**Screenshot grounding data**

=== Begin Enclosure ===

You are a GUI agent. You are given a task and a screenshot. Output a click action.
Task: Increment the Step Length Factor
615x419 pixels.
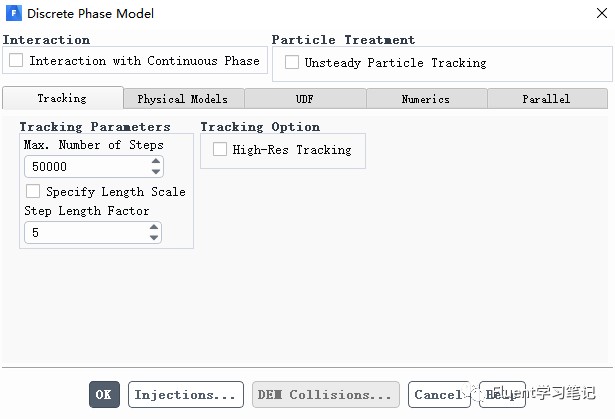154,228
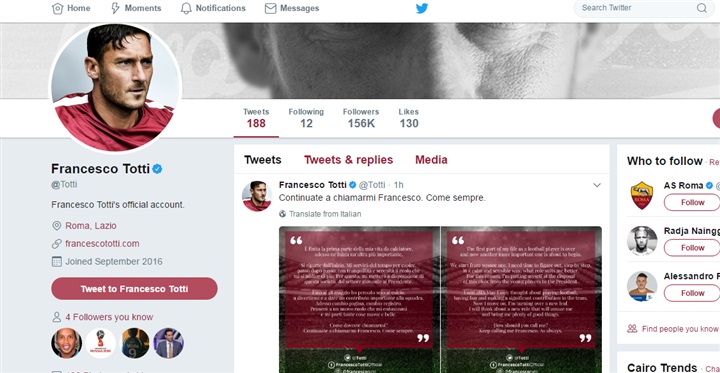The height and width of the screenshot is (373, 720).
Task: View the Followers 156K count
Action: click(x=361, y=118)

=== End Enclosure ===

**Prompt**
Reproduce the data word for word; no pictures.

**Response below**
You are a GUI agent. You are given a task and a screenshot. Output a click action.
Task: Increment the Step Length Factor
615x419 pixels.
154,228
The height and width of the screenshot is (373, 720).
Task: View the Followers 156K count
Action: click(x=361, y=118)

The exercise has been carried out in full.